Il pregiudizio e la discriminazione poi sfociano nell’effetto Rosenthal (meglio noto come effetto pigmalione) ovvero la profezia che si autoadempie, semplificando estremamente significa che se giudico una cosa o una persona come negativa, essa diverrà realmente negativa come hanno dimostrato vari esperimenti ad esempio Jane Elliot. Il pregiudizio provoca discriminazione, ci convinciamo sempre più di ciò che pensavamo ed il cambiare opinione diverrà sempre più difficile. Da ciò ne deriva che chi viene discriminato (più o meno lentamente) assumerà il ruolo che gli altri gli attribuiscono. Se penso che sei cattivo, lentamente diverrai realmente cattivo a causa di una riduzione dell’autostima e della motivazione.
Eliminare i pregiudizi è davvero molto complesso, ma ridurli non è impossibile.
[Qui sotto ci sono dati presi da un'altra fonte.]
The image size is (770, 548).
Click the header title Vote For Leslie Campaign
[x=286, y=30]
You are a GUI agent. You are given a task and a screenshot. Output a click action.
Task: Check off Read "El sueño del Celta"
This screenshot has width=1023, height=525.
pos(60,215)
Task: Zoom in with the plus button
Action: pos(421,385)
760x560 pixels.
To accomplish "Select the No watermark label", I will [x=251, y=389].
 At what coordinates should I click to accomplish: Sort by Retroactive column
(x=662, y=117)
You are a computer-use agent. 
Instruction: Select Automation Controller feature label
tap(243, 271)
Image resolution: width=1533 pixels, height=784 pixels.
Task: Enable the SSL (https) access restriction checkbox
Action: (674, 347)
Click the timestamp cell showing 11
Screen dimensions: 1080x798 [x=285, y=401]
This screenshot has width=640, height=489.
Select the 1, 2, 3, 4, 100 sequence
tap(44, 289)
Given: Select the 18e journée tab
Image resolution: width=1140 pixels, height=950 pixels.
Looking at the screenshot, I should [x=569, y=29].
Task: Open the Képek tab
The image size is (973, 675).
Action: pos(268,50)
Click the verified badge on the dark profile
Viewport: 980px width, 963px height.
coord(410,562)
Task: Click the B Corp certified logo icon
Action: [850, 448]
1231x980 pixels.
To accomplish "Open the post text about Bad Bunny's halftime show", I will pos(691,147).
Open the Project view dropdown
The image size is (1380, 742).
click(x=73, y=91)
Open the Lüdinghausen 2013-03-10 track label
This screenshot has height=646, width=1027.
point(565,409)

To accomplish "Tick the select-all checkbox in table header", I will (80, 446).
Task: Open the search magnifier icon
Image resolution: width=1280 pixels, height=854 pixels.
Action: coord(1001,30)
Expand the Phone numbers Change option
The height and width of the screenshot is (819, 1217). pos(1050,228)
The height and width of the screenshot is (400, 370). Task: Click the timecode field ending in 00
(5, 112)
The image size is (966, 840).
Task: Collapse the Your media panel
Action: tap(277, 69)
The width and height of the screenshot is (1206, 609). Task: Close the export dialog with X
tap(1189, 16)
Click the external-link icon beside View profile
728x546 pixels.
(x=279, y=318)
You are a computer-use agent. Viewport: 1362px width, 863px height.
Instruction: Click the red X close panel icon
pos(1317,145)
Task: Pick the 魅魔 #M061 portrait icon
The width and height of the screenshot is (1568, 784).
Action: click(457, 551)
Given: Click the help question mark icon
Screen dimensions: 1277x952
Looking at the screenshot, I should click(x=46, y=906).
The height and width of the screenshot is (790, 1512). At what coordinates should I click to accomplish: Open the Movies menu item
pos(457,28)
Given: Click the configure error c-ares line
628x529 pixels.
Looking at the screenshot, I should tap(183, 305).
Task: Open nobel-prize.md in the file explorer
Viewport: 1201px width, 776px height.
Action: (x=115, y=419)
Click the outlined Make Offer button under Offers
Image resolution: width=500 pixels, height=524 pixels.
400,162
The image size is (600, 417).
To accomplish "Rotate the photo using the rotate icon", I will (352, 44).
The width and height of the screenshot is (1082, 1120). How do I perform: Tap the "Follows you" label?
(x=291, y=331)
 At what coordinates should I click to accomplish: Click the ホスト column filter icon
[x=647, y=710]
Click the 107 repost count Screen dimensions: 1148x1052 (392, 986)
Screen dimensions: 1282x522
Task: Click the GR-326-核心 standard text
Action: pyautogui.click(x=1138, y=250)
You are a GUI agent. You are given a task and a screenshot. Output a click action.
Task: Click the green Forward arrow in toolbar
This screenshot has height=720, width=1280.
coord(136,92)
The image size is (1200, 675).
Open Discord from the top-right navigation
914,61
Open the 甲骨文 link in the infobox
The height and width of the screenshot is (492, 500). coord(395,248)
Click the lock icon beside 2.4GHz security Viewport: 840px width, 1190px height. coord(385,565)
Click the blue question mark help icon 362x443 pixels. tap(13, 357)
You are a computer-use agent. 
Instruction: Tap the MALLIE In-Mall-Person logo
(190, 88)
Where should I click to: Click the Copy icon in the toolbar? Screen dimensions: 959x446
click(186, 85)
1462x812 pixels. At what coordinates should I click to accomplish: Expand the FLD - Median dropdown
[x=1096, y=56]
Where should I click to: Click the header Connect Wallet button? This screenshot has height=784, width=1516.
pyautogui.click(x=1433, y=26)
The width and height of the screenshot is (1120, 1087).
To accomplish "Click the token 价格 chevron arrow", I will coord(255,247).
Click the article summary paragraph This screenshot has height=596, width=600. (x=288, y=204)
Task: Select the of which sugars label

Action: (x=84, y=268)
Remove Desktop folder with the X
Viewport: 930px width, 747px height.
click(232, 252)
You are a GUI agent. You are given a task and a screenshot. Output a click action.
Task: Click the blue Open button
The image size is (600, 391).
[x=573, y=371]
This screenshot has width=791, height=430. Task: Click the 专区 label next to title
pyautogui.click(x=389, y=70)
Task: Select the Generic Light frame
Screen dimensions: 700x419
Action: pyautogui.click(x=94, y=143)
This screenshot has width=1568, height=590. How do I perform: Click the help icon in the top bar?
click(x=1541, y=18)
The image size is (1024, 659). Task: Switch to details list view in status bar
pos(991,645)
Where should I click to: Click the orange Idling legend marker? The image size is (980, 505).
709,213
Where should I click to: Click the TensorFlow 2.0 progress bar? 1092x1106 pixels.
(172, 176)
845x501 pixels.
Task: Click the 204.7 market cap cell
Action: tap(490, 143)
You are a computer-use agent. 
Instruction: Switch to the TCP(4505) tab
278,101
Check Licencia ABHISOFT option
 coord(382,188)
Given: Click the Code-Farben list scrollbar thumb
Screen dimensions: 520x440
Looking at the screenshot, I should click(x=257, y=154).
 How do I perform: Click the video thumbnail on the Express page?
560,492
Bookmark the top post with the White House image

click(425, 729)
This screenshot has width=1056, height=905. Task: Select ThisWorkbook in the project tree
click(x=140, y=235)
Un primo passo potrebbe essere il creare punti di contatto con le altre culture, con chi è diverso da noi. Un punto di partenza per avviare una comunicazione, uno scambio di informazioni che potrebbe permetterci di ritrovare del bello in qualcosa che pensiamo non abbia lati positivi. Conoscere l’altro significa ridurre l’assenza di informazioni reali che la nostra mente colma con idee spesso irrazionali e talvolta persino bizzarre. Spesso abbiamo paura di accogliere l’altro perché temiamo possa distruggere ciò che è nostro, che possa soppiantare la nostra cultura, ma integrare non significa perdere qualcosa, bensì arricchirsi. Solo il confronto con chi è portatore di qualcosa di differente può arricchirci. Funziona così perfino in biologia: abbiamo bisogno di un partner con un patrimonio genetico differente dal nostro per migliorarci. Mio figlio non sarà la mia copia esatta, ma sarà migliore geneticamente. Dopotutto, senza l’influenza di altre culture, Palermo non sarebbe così bella, basti pensare alla Cappella Palatina voluta da Ruggero II di Sicilia: porte normanne, archi arabi, cupola bizantina e scritte arabe, decisamente un capolavoro dell’integrazione!